As I said above we tried this. And I spent 2 months messing around with lost connection handling which still isn’t quite there. It more or less works on Windows, it doesn’t work reliably at all on Mac. We can very easily re-establish a lost connection from the desktop to the MCU, but the other way around doesn’t seem to be so straightforward, without significant work. On the mac I can reliably get the machine into a state where we are no longer receiving alerts from the MCU. On Windows the same thing happens, but it automatically recovers within a minute or so.

We are hiring someone new only because the person who was working on this is gravely ill and can’t do any more on it. His code has some issues and it would be more expensive for a new programmer to try to understand and fix that code, or to start from scratch and re-do what was done with a custom protocol, than it would be to hire someone familiar with this particular MCU and these motors, who already has libraries of tested, re-usable code he can use to put something together quickly, that just works.

In discussing what we can do, I really don’t see any downsides to his proposed structure, other than the built in lag of timer delays in fetching information from the machine. We can send commands to it whenever we want. Getting statuses will be limited to the timer interval on the Xojo side, and those intervals might add up inside a given operation, potentially slowing down the overall speed at which the scanner can run. That’s really my only reservation.

Ouch.

Is there a handshake between the two sides? Can the Xojo side send a command and expect to get an OK or ERROR back? I would always design it like that. Then the Xojo thread can send the command, suspend itself, and have its execution resumed by the DataAvailable event handler. You can always set a timeout on the wait for data and at timeout have execution resumed for the thread, which can then try to interrogate the other side to see what is going on.

I would need to ask the developer if there’s some kind of handshake But I think the answer is probably no, based on my understanding of what he’s proposing. We’re still hashing out the specifics of how this would work as he works on a price estimate. Very little is happening on the MCU - it’s basically the intermediate between the devices/sensors and the PC. he would be handling some operations like homing, but for the main film transport a lot of the motor functionality is predefined in the motor’s firmware, updatable through the manufacturer’s software. (things like max speeds, speed ramps, shutoff thresholds, etc)

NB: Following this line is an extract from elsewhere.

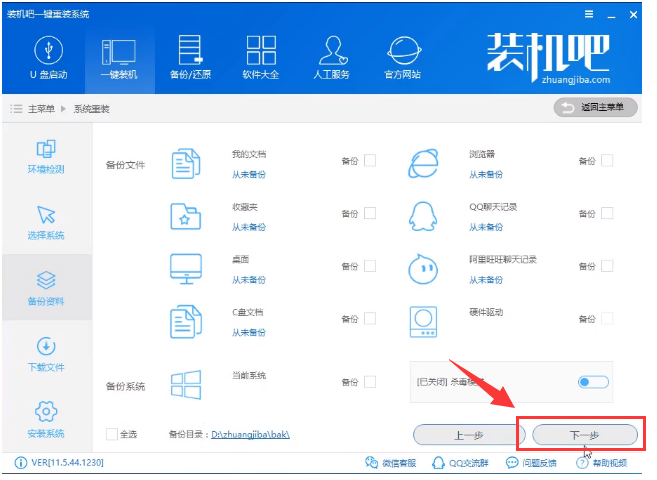Open 下载文件 step in sidebar
The width and height of the screenshot is (657, 480).
(46, 353)
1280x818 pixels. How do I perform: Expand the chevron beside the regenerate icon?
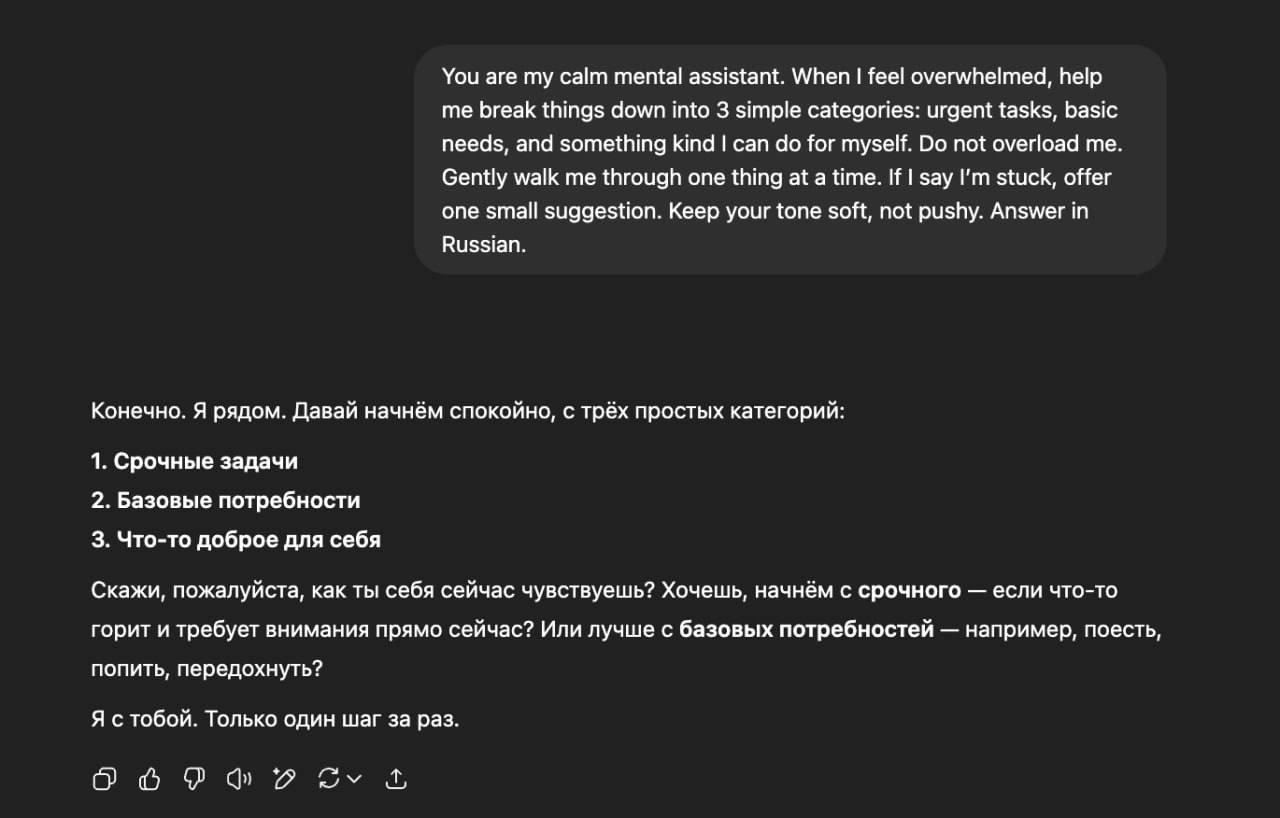pyautogui.click(x=354, y=779)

My understanding, however, is that he has about 50 registers on the MCU containing only numeric values (mostly 16bit integers, some are larger). Some of these are R/W, some are Read Only (to me). For example, if I want to move the capstan to a given position, I send a command that writes to that register. He sees it’s been changed and sends the motor there. I can tell we’ve arrived when the current position matches the target position.

The read only registers are for statuses, alerts, positions, and are updated constantly as data comes in from the motors. These would be checked frequently

We would group them logically so that I could read blocks of registers with a single command. Less frequently accessed registers we’d handle individually. For example: The camera and lens stages are only used when setting up a job. They aren’t changed while scanning because those stages remain in a fixed position. So we don’t need to fetch their position data constantly - only when setting up. Those would be grouped separately so we’re not moving/parsing more than we need to.

Does that make sense?

I take it you mean you have the Xojo side send a command to the machine that his firmware interprets as an instruction to set that register? I’d insist on a handshake so that the Xojo side can remain responsive and not get wedged; I’d do all that in a thread for the same reason. Does he ever send you unsolicited data?

Getting your data exchange protocol well-defined at this stage is crucial, IMO.

Yes. Once sent, I can verify receipt by checking the appropriate register.

Can you explain what you mean here?

No. I’m thinking of it as a kind of shared chalkboard. When I want to issue a command, I tell him what that command is, he updates the chalkboard to reflect that command and does whatever that thing is. There are other registers I can read for updates on state - where a motor is, what the current state of an LED is, if the camera or lens stage was successfully homed, etc.

Errors and alerts are reported in other registers. Each motor, for example, has a “status” register where I can get the state of the motor (enabled, disabled, fault state, etc)

There are three goals here:

1. Simplify the communications. The two-channel setup we had before (a client and a server on the desktop and a client and a server on the MCU was too clunky and we had lots of problems with it).

2. Hire someone to build a stable, reliable, simple system I can use to communicate with the motors/sensors/LEDs. A handful of functions that are best handled on the MCU, are done there. (homing the cam/lens stages, for example). The transport motors are self-monitoring with built-in encoders, and only work within predefined operational parameters. They will stop in a fault state, reporting that to the MCU, which I can then pick up. To move to a given position, we just tell it that position, and it goes there or faults.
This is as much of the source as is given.